## PROBLEM REQUIREMENTS
Read the data and repeat all of it exactly.
═════ STUDY MATERIAL ═════
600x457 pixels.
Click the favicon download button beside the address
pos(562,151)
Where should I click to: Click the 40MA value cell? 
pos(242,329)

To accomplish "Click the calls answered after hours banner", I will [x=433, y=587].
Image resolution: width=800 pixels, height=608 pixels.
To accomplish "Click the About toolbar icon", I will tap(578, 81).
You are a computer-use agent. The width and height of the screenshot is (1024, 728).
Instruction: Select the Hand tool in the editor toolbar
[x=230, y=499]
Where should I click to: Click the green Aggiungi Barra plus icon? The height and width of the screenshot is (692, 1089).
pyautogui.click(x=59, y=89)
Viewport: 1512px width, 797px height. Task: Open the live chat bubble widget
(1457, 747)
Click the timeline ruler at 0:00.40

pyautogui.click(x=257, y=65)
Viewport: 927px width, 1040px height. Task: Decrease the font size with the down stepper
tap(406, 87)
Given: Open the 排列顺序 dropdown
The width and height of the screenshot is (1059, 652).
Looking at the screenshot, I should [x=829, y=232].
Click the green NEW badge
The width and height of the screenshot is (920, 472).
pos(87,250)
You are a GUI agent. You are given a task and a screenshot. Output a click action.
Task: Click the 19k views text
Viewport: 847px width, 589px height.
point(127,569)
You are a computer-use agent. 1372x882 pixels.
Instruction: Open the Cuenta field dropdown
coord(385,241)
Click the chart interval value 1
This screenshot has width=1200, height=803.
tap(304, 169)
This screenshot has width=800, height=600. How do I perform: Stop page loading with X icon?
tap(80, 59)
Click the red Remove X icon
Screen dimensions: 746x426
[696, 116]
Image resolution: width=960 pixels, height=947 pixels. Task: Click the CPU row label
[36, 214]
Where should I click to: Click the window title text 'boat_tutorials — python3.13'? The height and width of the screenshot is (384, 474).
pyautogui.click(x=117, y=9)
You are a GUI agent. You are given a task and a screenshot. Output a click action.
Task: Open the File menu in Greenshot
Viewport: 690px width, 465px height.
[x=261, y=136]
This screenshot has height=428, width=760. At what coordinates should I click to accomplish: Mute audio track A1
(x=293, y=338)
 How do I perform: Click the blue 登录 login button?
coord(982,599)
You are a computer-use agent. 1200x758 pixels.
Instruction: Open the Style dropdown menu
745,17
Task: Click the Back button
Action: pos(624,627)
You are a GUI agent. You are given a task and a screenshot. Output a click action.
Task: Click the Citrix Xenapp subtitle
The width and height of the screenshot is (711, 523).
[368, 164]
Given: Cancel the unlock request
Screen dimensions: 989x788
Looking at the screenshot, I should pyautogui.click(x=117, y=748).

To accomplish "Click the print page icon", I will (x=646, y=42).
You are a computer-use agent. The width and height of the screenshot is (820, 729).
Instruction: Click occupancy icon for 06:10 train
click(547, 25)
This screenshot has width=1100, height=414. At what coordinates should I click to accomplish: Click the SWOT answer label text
═════
## OUTPUT FOR THIS TASK
600x457 pixels.
Click the favicon download button beside the address
pos(562,151)
Where should I click to: Click the 40MA value cell? 
pos(242,329)

To accomplish "Click the calls answered after hours banner", I will [x=433, y=587].
Image resolution: width=800 pixels, height=608 pixels.
To accomplish "Click the About toolbar icon", I will tap(578, 81).
You are a computer-use agent. The width and height of the screenshot is (1024, 728).
Instruction: Select the Hand tool in the editor toolbar
[x=230, y=499]
Where should I click to: Click the green Aggiungi Barra plus icon? The height and width of the screenshot is (692, 1089).
pyautogui.click(x=59, y=89)
Viewport: 1512px width, 797px height. Task: Open the live chat bubble widget
(1457, 747)
Click the timeline ruler at 0:00.40

pyautogui.click(x=257, y=65)
Viewport: 927px width, 1040px height. Task: Decrease the font size with the down stepper
tap(406, 87)
Given: Open the 排列顺序 dropdown
The width and height of the screenshot is (1059, 652).
Looking at the screenshot, I should [x=829, y=232].
Click the green NEW badge
The width and height of the screenshot is (920, 472).
pos(87,250)
You are a GUI agent. You are given a task and a screenshot. Output a click action.
Task: Click the 19k views text
Viewport: 847px width, 589px height.
point(127,569)
You are a computer-use agent. 1372x882 pixels.
Instruction: Open the Cuenta field dropdown
coord(385,241)
Click the chart interval value 1
This screenshot has width=1200, height=803.
tap(304, 169)
This screenshot has width=800, height=600. How do I perform: Stop page loading with X icon?
tap(80, 59)
Click the red Remove X icon
Screen dimensions: 746x426
[696, 116]
Image resolution: width=960 pixels, height=947 pixels. Task: Click the CPU row label
[36, 214]
Where should I click to: Click the window title text 'boat_tutorials — python3.13'? The height and width of the screenshot is (384, 474).
pyautogui.click(x=117, y=9)
You are a GUI agent. You are given a task and a screenshot. Output a click action.
Task: Open the File menu in Greenshot
Viewport: 690px width, 465px height.
[x=261, y=136]
This screenshot has height=428, width=760. At what coordinates should I click to accomplish: Mute audio track A1
(x=293, y=338)
 How do I perform: Click the blue 登录 login button?
coord(982,599)
You are a computer-use agent. 1200x758 pixels.
Instruction: Open the Style dropdown menu
745,17
Task: Click the Back button
Action: pos(624,627)
You are a GUI agent. You are given a task and a screenshot. Output a click action.
Task: Click the Citrix Xenapp subtitle
The width and height of the screenshot is (711, 523).
[368, 164]
Given: Cancel the unlock request
Screen dimensions: 989x788
Looking at the screenshot, I should pyautogui.click(x=117, y=748).

To accomplish "Click the print page icon", I will (x=646, y=42).
You are a computer-use agent. The width and height of the screenshot is (820, 729).
Instruction: Click occupancy icon for 06:10 train
click(547, 25)
This screenshot has width=1100, height=414. At what coordinates should I click to accomplish: Click the SWOT answer label text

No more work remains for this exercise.